Uzmanlar kahve ile aşağı yukarı aynı tarza sahip olan çikolatanın da geleceği hakkında uyarıyor. Kakao bitkisinin hava koşullarındaki değişikliklerden önemli ölçüde etkilenmesi nedeniyle, kaliteli çikolata dünyamızda nadir görülen bir yiyecek haline gelmek üzere. Son yıllarda çikolatalardaki sürekli artış da bu durumla doğrudan ilgili.
Dünyanın en eski içeceklerinden olduğu biline şarap, yakın bir süre sonra anılarımızda hoş bir yere sahip nostaljiye dönüşme tehlikesi altında. Şarap üretiminde kullanılan sulu ve dolgun üzümlerin üretilmesi, son derece standart belli koşulları sağlamaktan geçiyor. Fakat değişen iklim şartları şarap üreticilerinin giderek daha maliyetli bir yola sürüklüyor.
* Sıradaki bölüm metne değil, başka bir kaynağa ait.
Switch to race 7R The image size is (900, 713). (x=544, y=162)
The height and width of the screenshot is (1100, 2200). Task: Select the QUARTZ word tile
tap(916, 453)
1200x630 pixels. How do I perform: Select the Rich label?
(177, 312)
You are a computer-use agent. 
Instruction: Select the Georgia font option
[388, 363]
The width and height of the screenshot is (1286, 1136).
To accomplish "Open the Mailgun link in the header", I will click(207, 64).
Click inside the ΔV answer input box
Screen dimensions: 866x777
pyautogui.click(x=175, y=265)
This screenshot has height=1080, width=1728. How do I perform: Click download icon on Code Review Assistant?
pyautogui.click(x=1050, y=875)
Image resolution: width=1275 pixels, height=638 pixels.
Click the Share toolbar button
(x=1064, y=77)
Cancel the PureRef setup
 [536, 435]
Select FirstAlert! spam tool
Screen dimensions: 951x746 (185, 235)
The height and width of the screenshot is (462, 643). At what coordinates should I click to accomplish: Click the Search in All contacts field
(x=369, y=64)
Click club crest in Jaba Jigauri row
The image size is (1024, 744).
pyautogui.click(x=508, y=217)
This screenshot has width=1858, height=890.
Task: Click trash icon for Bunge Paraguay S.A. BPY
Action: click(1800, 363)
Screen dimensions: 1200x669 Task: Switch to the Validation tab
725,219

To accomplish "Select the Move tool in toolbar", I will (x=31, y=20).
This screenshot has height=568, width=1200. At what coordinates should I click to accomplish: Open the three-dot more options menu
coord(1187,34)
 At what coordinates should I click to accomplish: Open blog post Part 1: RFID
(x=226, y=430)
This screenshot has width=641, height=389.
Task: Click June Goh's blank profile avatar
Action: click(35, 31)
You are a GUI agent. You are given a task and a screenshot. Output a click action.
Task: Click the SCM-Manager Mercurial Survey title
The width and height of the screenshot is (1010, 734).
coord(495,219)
Dahası uzmanlar eski kalitede üzüm bulmak şöyle dursun gelecek 50 yıl da üzüm bulmanın bile hayal olabileceğini söylüyorlar.
Akçaağaç şurubu da küresel ısınmadan nasibini alanlar arasında. Akçaağaç şurubunun dünyadaki en büyük üreticisi olan Kanada, kışları eskisi kadar soğuk değil. Ülkede, yağmur ve kar yağışları artık çok daha az yaşanıyor. Bu da akçaağaç ağaçlarının büyümesi için gerekli olan durumu bozuyor.
Doğanın alıştığı mevsimsel düzenin bozulması, verimi etkilemesi, mutfak tercihlerimizi de değiştirmemize yol açacağa benziyor. Bugün mutfaklarımızı süsleyen ve afiyetle mideye indirdiğimiz yiyecekler küresel ısınmaya ve iklim değişikliğine uyum sağlamakta oldukça zorlanıyor. Bu durum dünyada kahve, çikolata, avokado ve deniz ürünleri gibi temel yiyecek malzemelerin teminini giderek zorlaştırıyor ve geri dönüşü olmayan bir noktaya getiriyor.